Fig. 2. The interaction of Sen1 with RNAPIII is globally required for efficient transcription termination at RNAPIII-dependent genes.

(A) Metagene analysis of the RNAPIII distribution around tRNA genes. The signal covering the region between the 5′ and the primary terminator is scaled to 100 bp. Sen1-AID, strain expressing an AID version of Sen1. (B, C, E, and F) Integrative Genomics Viewer (IGV) screenshots of individual genes displaying termination defects upon mutation or depletion of Sen1. “w” and “c,” Watson and Crick strands, respectively. Values under brackets correspond to the signal scale expressed in 10× counts per million (CPM). (D) Heatmap analysis representing the log₂ of the fold change (FC) of the RNAPIII signal around tRNA genes in sen1-3 relative to the WT. Top: Summary plot of the mean values. (G and H) Northern blot analysis of transcripts derived from two tRNA genes in the indicated backgrounds. The approximate position of the probes (P1 and P2) used for the detection of the different RNA species (RT and mature tRNA) is shown on the top.
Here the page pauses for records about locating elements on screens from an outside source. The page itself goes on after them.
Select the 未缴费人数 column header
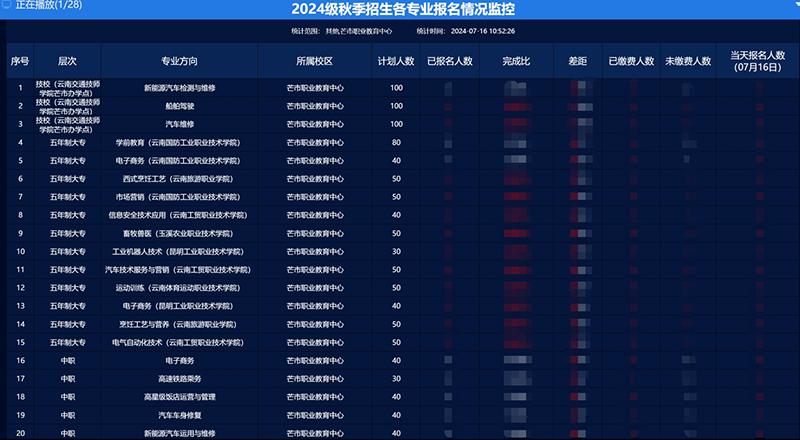 [687, 61]
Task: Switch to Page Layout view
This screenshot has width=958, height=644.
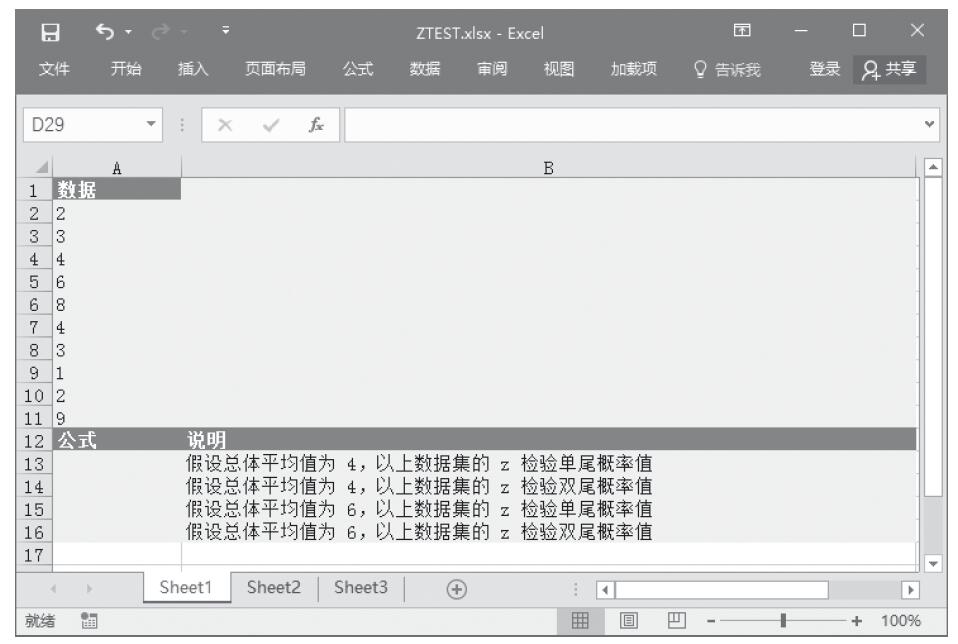Action: (x=627, y=621)
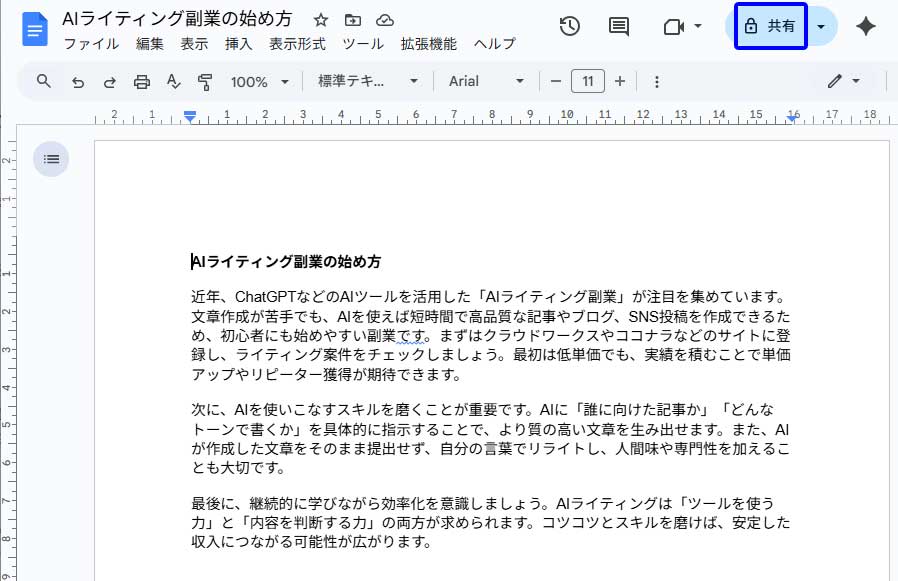Click the redo arrow icon
Viewport: 898px width, 581px height.
(109, 82)
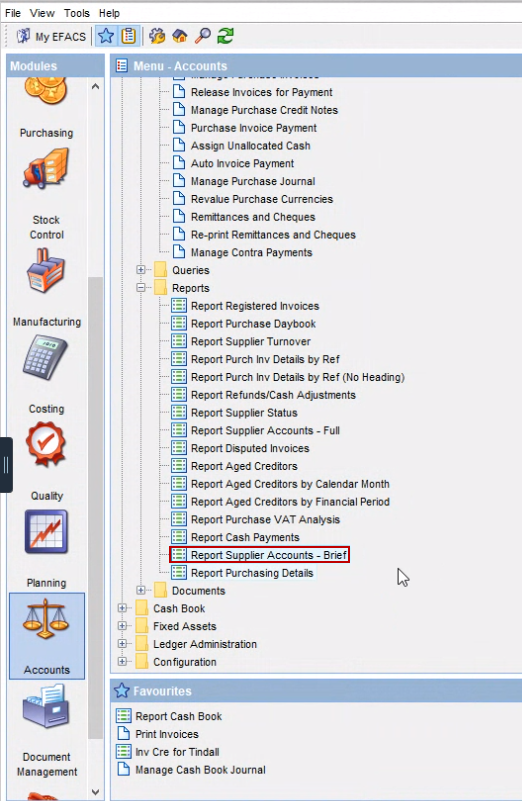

RNA and DNA probes are indicated in red and black, respectively. pTet-NRD1, strain/s expressing NRD1 from a Tet-Off promoter. Nrd1 was depleted by incubation with doxycycline for 10.5 hours. The 5.8S rRNA is used as a loading control. 5.8S precursors are detected in the Δrrp6 background because Rrp6 processes the 5.8S. An asterisk indicates that the signal of mature tH(GUG)G2 corresponds to the same samples loaded in the blot in (G).